Ten years ago or so, they started an Amtrak train to Portland. Now it goes all the way to my mother’s town. You can easily walk to the train station from her house. It’s my dream come true. I never managed to do it before because now we are a family of four and it’s easier and less expensive to drive when we go to visit. But this time I am travelling alone and my car needs a new clutch so it was the perfect opportunity. There is still a little of that can’t get there from here element because you have to switch not just trains but train stations in Boston and, just to make sure I really appreciate the final leg of this trip, they put us on buses for the stretch between Boston and the first stop the train makes because of track work this weekend. I took a train, a subway, a bus, and finally the train that will take me all the way to my mother’s house. It took twice as long as driving does but it was worth every minute.
I’ll get back to the memorial service playlist (long version) in a little bit but I’m stuck on the Kishi Bashi show I went to over the weekend. Wow. This advice comes a little late as the tour only has two more shows (Charlottesville on Wednesday and Asheville on Thursday) before heading to the UK and no other dates posted, but if you get the chance to see him, you should go. For reasons I can no longer remember I have missed the shows that came within driving distance of me before. Not a mistake I will repeat in the future.
The musicians he has playing with him are really talented and versatile. I feel like the songs really soar in a way that the recorded versions just can’t match. The harmonies are fantastic.
When I’m at a show, I usually grab a couple of pictures when the opportunity presents itself but I don’t usually try to do more than that. Both because my phone’s capabilities are limited and my own concert-going protocol is pretty old school. Be present. Be in the moment. Don’t watch the concert through your phone. Now and then I’ve tried to record some part of a song but the results are usually bad and I’d rather be dancing than standing still filming anyway.
But just before he performed this song, he asked everyone to take out their phones to make a sound effect. If you and a friend call each other, then put the two phones very close together, just a few inches apart, it will create a chirpy, cricket-like feedback. Well, I was by myself. And since the people near me moved a little to be able to get their phones in position to make the noise, I had a clear shot and my phone in my hand. Watch it in HD and full-screen (my daughter always gives me a hard time that I forget to turn the phone for a horizontal shot but then I’d just have people’s heads in the shot) if it looks too small and blurry above.
That’s just him looping the violin and his voice, and the sound is so big. You can really hear the phone feedback clearly at the end of the song. That is not me you hear singing along.
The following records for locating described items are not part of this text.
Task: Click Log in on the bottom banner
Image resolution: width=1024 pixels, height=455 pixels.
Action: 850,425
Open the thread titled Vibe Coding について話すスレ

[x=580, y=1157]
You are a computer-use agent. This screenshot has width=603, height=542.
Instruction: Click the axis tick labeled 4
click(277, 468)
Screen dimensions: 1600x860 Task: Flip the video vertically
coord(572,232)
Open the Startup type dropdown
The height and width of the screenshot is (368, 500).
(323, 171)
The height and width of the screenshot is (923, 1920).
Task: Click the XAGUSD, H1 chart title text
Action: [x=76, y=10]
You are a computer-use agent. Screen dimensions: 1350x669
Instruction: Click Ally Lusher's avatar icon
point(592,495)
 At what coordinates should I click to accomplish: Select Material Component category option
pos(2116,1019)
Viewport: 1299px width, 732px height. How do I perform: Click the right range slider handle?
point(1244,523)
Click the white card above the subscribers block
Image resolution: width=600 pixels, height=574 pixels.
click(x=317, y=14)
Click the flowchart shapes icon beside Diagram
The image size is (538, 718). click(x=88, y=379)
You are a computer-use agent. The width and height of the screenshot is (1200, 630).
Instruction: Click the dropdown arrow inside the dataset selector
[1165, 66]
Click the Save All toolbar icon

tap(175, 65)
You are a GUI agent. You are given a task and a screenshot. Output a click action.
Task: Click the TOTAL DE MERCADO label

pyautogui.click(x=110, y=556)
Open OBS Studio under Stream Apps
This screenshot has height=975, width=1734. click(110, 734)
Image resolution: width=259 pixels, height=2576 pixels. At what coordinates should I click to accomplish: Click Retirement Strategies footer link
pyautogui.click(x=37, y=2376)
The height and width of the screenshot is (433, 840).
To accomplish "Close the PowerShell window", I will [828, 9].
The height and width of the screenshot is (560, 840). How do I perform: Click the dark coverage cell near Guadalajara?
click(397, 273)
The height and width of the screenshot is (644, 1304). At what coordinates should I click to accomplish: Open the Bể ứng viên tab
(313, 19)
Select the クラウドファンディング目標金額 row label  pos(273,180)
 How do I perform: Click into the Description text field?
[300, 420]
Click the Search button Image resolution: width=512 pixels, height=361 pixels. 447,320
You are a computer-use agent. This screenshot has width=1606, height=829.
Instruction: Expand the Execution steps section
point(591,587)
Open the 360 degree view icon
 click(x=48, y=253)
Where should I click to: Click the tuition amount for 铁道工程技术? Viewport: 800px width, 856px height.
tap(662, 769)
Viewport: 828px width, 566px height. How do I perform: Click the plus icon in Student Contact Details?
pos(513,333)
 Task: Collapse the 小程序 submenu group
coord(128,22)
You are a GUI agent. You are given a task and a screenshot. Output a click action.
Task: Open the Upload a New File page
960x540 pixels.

If you are in my car, you will have to endure me singing along, loudly, maybe even repeating a song enough times for me to be able to sing the different harmonies, but at a show, I am only going to sing along when the performers are encouraging the crowd to join in. I actually think I’m pretty good at singing along but I’m there to hear them, not me.
This was the only song he did solo, several they played as an acoustic four-piece, then others with everything plugged in and lots of additional instruments. It’s worth the price of admission just to see the banjo light show that Mike Savino brings to the outfit. Go. I can’t imagine you would regret it.